On playing music with others

Disagreements foster resentment and I’m not great at dealing with conflict. I think I do a great job of taking offence, of being on the back foot, batting away my issues with a scowl, a defensive slant to life and a ‘woe is me’ attitude.

These are probably not positives.

I’ve had numerous chats with mates over the last couple of weeks about the trials and tribulations of being in a band. My closing thought post last-nights-rehearsal was the idea that spending time with other people is the hardest part of playing music.

Touring is hard: late nights, travel, dealing with cranky bar staff/venue owners, battling equipment failures, eating crap food and playing to either people who don’t care, or completely empty rooms. Booking gigs, writing songs, rehearsing, performing etc are all tough, but nothing against the actuality of spending time with other humans. Putting yourself out there musically, worrying about your songs and whether your voice sounds good, or if you can even sing at all. These are all problems. But these things don’t break up bands. These things don’t demolish friendships.

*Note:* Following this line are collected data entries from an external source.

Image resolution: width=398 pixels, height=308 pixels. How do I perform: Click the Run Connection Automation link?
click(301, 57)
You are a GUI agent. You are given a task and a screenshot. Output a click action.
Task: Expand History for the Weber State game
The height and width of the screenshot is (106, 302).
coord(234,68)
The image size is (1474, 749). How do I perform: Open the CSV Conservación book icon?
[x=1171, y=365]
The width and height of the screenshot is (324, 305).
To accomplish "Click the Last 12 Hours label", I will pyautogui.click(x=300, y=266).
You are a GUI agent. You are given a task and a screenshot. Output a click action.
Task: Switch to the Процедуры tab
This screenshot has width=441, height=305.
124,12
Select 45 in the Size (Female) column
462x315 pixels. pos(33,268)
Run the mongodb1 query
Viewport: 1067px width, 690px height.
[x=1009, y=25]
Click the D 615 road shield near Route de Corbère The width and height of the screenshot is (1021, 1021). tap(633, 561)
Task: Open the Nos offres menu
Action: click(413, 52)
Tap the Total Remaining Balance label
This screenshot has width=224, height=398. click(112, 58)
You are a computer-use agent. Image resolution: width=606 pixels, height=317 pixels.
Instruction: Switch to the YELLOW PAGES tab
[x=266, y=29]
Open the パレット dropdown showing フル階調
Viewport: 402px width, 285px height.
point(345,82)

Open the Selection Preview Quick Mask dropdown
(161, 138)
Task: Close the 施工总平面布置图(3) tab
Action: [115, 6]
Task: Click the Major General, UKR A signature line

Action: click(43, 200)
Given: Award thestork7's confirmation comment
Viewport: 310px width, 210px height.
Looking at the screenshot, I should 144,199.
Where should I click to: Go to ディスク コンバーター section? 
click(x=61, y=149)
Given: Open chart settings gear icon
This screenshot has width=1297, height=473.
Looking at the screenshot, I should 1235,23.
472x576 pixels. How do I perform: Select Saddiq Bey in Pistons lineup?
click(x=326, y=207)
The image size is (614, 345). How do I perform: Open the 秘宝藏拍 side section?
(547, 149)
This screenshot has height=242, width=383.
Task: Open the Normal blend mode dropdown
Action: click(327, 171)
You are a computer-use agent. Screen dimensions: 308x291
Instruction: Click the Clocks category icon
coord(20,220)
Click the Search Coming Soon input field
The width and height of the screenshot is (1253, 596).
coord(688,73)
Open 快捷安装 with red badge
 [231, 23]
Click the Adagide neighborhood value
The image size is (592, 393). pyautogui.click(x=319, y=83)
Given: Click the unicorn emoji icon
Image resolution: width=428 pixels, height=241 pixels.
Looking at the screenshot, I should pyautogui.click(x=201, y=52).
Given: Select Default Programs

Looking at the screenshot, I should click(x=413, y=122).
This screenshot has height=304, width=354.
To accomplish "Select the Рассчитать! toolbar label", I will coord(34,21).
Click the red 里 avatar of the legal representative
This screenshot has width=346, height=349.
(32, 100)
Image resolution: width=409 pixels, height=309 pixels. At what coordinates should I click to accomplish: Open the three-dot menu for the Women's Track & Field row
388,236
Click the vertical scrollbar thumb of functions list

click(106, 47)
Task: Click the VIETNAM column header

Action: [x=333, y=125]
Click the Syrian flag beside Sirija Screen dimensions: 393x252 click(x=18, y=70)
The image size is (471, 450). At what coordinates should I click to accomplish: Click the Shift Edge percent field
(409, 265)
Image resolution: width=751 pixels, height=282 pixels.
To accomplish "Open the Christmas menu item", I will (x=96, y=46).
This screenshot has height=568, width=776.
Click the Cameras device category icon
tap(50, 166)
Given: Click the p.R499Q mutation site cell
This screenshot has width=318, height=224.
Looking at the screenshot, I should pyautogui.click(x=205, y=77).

How do we play music and keep projects together when the obvious role models are all so negative? Famous bands who broke up from personal disagreements number in the thousands, from the Beatles to Fleetwood Mac to The Police. Incredible bands who struggle along together but famously hate each other in their personal lives are just as common. The Rolling Stones have separate jets, separate limos and separate dressing rooms. They’d most likely have separate stages if it was at all possible.

There is no easy obvious fix. Just a willingness to embrace your own failings and try again. In the same way that romantic relationships fall apart and the participants decide whether its worth keeping this thing going and working through your problems, playing music requires an openness and an ability to see things from another’s perspective. Where it gets harder is when you tie in creative decisions (my song is better than yours), finances (one writer getting a larger cut than another), and the general stresses of gigs. Throw it all together and we have this vibrant, verdant scene with a cynical underbelly of musicians who have played in bands with people they never want to see again.

I’d love to tie everything up with a nice little solution, so I wander back through the Daily Stoic. In today’s entry (probably the darkest yet), Marcus Aurelius’ comment is: “Don’t mind me, I’m only dying slow”. The entry continues with a cliché on how every second can never be taken back and today could be the last day ever.

Placing life and relationships and music into context, if we can garner an enjoyment from the music we play then it’s a positive. If we’re not gaining enjoyment then something needs to shift to bring it back. Bit like life I guess?

Most of my greatest moments, the times I’ve felt truly inspired and happy and in awe of this thing we call life have been on stage, sharing a musical experience with someone.

4 Comments

  1. Hi Nathan – the main thing, no the only thing, that keeps bands together, is management. So many bands ask for a manager to get gigs etc. No – that is what agents do. Managers, well the good ones anyway, keep the show on the road. Cheers

    1. Interesting point John! There’s a lot of independent acts (particularly in the Australian blues scene) who manage to stay together long-term. Whats the secret there?

      1. Well, Nathan – are they “bands” or a bandleader with rotating members? A bandleader is basically a manager. The important issue is the direction. Who steers the ship? And to where?